- PROVIDED TEXT:
══════════════════════════════

By Jason Koop,
Head Coach of CTS Ultrarunning
For many years I have retained a copy of Mosby’s Manual of Diagnostic and Laboratory Tests that I fully admit was ‘permanently borrowed’ from an old coaching colleague of me. It’s a medical reference manual that is far above my educational pedigree. It’ll as dull as dishwater, will never make Oprah’s Book Club, and will only hold even the heartiest of attention spans for a few minutes. Yet, over the course of my career, when athletes receive results from bloodwork I will always reach for this book, take a chug of coffee, and dive right to the dogeared pages to better inform my analysis.
Using blood biomarkers to inform training is becoming increasingly popular and accessible for athletes. What was once confined to elite athletes working with dedicated sports and health professionals is now becoming more commercialized. That’s mostly because it’s a lot easier than it used to be. In the old days, you had to schedule an appointment, go into the doctor’s office and have a phlebotomist stick a needle in your arm to draw a few tubes of blood. Now, that’s being replaced with on-demand appointments and home test kits requiring only a few drops of blood. Results of the blood draw were once coded into an unintelligible array of alphabet soup. Now they are shown with convenient red, yellow and green stoplights, all in an attempt to indicate if you are optimal, suboptimal or failing across any particular biomarker. There are even apps and consumer facing reports that are far more entertaining than my reference manual and include nifty infographics, practical recommendations and a heap of referenced literature to support the advice. You can even pair your results with direct-to-consumer genetic tests in order to gain further insight (or complication).

══════════════════════════════

Entries contained in a dataset:

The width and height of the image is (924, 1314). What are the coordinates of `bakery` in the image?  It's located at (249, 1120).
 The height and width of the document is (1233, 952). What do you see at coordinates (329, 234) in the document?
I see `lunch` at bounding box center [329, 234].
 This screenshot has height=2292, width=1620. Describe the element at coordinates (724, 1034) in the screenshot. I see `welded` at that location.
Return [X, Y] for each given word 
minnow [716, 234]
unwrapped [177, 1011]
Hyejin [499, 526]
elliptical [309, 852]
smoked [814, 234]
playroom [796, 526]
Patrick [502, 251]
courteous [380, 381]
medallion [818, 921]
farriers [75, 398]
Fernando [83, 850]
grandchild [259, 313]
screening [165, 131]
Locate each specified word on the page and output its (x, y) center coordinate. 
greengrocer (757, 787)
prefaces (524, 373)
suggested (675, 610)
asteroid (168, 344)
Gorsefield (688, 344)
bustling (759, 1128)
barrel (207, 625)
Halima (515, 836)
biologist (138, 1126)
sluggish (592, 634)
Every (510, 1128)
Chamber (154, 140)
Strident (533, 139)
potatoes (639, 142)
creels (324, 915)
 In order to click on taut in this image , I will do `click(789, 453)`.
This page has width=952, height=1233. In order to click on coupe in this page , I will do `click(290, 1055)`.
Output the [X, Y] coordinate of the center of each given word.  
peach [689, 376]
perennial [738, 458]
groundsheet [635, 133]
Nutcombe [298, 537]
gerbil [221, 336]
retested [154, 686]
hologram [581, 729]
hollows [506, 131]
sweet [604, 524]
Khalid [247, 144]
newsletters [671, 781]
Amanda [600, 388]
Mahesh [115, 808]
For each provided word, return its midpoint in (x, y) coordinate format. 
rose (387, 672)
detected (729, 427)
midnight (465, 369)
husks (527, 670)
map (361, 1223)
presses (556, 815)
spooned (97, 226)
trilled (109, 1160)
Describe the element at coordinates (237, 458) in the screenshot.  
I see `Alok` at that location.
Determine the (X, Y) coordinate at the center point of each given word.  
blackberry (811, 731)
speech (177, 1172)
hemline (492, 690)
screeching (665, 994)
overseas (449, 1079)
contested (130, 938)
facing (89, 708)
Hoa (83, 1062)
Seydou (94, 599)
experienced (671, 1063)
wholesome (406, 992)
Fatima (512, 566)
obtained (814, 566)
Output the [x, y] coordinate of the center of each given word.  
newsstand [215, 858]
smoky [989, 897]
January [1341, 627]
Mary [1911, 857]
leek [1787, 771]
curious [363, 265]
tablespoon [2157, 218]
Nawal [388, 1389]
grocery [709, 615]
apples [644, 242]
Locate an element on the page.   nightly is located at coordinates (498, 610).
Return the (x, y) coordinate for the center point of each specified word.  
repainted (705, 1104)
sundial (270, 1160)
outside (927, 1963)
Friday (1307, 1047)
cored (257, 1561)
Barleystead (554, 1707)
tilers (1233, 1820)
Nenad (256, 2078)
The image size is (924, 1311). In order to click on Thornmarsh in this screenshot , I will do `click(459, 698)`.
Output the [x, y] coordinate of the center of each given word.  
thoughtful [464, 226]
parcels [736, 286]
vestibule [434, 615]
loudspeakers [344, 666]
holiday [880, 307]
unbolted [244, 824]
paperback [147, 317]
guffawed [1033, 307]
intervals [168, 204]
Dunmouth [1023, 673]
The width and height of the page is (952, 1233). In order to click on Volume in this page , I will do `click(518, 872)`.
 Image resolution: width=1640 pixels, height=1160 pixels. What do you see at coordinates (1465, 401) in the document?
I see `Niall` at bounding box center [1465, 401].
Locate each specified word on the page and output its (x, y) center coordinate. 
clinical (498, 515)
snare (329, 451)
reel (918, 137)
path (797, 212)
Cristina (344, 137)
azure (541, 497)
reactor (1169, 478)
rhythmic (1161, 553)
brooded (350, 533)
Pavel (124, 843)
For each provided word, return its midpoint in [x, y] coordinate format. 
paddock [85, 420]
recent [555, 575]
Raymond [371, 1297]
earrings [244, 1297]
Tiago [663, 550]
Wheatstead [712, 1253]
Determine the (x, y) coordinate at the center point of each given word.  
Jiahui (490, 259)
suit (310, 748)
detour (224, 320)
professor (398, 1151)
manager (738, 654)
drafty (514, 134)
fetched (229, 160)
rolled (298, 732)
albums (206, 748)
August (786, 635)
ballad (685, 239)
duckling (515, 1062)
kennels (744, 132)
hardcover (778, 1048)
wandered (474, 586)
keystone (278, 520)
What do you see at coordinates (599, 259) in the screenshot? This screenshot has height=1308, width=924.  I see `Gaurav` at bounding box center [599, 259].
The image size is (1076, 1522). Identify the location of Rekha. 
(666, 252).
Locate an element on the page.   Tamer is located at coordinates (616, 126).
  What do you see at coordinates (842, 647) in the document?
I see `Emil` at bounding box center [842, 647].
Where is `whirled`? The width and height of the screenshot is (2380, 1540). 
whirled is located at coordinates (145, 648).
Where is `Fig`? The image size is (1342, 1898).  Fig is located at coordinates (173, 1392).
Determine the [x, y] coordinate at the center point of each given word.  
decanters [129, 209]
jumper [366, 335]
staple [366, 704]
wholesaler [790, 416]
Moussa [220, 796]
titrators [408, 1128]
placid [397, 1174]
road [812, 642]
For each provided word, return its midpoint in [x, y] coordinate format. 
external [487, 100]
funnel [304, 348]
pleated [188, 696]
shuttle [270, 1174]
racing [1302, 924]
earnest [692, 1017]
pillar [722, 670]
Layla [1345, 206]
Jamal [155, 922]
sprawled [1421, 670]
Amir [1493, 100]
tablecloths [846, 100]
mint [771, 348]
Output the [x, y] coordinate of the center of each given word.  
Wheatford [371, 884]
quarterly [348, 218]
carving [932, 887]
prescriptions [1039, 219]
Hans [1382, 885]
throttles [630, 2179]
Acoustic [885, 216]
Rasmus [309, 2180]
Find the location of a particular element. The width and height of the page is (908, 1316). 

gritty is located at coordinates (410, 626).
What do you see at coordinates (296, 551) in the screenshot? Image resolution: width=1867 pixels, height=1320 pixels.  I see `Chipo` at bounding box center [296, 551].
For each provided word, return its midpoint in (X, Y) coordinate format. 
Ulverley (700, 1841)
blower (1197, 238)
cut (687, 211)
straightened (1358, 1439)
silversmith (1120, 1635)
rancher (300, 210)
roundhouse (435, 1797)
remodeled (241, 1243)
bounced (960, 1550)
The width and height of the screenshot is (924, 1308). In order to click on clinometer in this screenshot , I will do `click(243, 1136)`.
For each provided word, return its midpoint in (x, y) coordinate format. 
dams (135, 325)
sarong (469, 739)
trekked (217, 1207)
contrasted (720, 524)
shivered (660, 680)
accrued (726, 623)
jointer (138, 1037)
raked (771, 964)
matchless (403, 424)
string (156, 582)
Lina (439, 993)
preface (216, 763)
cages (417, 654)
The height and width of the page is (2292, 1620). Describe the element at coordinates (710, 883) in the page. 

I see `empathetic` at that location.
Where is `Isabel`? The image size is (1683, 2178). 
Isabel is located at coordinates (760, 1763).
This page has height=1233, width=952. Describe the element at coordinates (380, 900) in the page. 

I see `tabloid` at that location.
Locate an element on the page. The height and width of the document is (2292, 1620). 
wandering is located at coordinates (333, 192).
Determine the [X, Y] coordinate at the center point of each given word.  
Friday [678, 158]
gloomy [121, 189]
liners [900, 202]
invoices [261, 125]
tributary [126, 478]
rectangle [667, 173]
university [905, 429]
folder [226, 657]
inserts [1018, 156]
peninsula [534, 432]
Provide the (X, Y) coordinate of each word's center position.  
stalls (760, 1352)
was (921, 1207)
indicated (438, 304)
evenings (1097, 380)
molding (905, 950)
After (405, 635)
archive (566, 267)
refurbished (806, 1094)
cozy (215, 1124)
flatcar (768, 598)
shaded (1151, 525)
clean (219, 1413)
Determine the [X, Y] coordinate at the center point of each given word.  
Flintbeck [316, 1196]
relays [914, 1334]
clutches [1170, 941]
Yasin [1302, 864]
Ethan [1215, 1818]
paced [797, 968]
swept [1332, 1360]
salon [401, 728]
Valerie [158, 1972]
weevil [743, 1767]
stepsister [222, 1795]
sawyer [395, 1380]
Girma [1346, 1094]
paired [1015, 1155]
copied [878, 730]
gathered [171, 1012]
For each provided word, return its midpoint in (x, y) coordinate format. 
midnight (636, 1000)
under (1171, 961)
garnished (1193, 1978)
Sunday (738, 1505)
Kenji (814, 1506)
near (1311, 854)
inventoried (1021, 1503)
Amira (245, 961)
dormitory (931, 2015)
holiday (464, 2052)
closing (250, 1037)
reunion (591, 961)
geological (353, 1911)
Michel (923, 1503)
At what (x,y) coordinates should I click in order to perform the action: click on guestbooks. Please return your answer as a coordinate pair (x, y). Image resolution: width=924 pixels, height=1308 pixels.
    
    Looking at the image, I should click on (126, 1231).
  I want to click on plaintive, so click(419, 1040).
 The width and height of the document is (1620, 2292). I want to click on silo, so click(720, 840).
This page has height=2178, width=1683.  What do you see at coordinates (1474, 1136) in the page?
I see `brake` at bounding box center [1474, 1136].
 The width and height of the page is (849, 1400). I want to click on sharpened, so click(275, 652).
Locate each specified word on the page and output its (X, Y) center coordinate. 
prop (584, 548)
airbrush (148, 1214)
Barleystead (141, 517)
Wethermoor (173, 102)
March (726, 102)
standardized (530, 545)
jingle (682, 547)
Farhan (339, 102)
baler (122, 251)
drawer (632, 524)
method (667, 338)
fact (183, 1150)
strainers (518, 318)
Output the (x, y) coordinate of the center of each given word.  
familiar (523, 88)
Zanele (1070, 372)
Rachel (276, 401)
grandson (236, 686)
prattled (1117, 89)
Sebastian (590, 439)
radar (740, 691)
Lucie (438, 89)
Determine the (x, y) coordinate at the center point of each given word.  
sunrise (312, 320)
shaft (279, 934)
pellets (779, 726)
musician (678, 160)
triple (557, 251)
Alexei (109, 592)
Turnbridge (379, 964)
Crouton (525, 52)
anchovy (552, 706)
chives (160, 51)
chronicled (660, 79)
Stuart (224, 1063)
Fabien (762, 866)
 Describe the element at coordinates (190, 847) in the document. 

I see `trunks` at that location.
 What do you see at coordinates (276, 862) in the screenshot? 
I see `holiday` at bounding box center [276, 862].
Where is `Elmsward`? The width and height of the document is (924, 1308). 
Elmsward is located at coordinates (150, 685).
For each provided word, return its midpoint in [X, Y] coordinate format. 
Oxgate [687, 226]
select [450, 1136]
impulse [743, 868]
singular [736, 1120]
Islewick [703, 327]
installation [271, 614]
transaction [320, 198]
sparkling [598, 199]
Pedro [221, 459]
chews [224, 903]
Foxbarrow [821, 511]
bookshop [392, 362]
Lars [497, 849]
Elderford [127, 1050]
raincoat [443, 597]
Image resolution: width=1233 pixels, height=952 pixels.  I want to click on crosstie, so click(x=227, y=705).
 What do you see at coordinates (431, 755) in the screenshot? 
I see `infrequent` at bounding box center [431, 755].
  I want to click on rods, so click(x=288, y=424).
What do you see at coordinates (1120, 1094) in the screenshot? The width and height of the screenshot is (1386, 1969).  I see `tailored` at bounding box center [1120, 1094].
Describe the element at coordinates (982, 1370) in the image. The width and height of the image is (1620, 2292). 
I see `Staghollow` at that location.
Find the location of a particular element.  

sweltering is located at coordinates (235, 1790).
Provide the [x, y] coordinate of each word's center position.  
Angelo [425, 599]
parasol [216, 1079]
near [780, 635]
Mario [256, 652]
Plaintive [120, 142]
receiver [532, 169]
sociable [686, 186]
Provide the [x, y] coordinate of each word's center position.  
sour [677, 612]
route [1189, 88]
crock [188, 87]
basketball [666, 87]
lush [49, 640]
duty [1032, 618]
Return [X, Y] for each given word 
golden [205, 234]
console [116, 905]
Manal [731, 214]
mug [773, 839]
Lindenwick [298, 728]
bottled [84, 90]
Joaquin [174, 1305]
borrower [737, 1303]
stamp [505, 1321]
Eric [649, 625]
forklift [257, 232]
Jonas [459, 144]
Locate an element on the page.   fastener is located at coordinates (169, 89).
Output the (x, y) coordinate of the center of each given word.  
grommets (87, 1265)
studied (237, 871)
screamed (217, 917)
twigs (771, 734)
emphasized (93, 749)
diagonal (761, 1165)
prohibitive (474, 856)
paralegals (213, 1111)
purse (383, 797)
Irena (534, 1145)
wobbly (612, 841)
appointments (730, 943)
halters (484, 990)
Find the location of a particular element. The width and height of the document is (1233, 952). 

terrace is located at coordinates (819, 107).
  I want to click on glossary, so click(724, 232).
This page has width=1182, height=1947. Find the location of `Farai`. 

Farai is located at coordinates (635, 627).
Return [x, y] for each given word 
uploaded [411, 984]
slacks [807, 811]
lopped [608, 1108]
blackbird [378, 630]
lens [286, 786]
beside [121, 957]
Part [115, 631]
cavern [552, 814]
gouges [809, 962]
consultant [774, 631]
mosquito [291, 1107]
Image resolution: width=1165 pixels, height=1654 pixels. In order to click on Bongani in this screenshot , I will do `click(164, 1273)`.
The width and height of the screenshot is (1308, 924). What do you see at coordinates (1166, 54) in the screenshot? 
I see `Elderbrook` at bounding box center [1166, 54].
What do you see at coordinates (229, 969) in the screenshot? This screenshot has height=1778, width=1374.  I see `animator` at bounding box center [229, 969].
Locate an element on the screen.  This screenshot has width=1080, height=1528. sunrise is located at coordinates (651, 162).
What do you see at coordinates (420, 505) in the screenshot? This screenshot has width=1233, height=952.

══════════════════════════════

- PROBLEM REQUIREMENTS:
Pick up the article on using blood biomarkers to guide training right after its last sentence and carry it forward.

- RESPONSE TO THE TASK:
As convenient and appealing as these testing options have become, the training value for most athletes is much less straight forward. While you can derive informed training decisions from blood biomarker testing, it’s not quite as simple as a pin prick, send it to the lab, and voilà. If you are considering any of these options to inform your training, here’s how you should be thinking about it.
Bloodwork is complicated, bring in some help
When you have your blood drawn and analyzed, you are getting a snapshot of your internal biochemistry at a singular moment in time. The complicating factor with this approach is that your body’s biochemistry adapts across different time courses and it is difficult to interpret what is actually happening from a quick peek at a moment in time. Cortisol for example, which is used as a marker of overtraining (actually overused and relentlessly demonized, if you want my opinion) can fluctuate dramatically within minutes, even at rest, or due to your natural circadian rhythms. Your cumulative training stress also impacts cortisol release, even when measured after the exact same bout of exercise (Meeusen 2004). In other words, the time of day, overall training status, and both acute and chronic training responses can all affect your cortisol levels at the precise moment in time your blood is drawn. Yet, cortisol is commonly used to dichotomously determine if you are ‘overtrained’ or not.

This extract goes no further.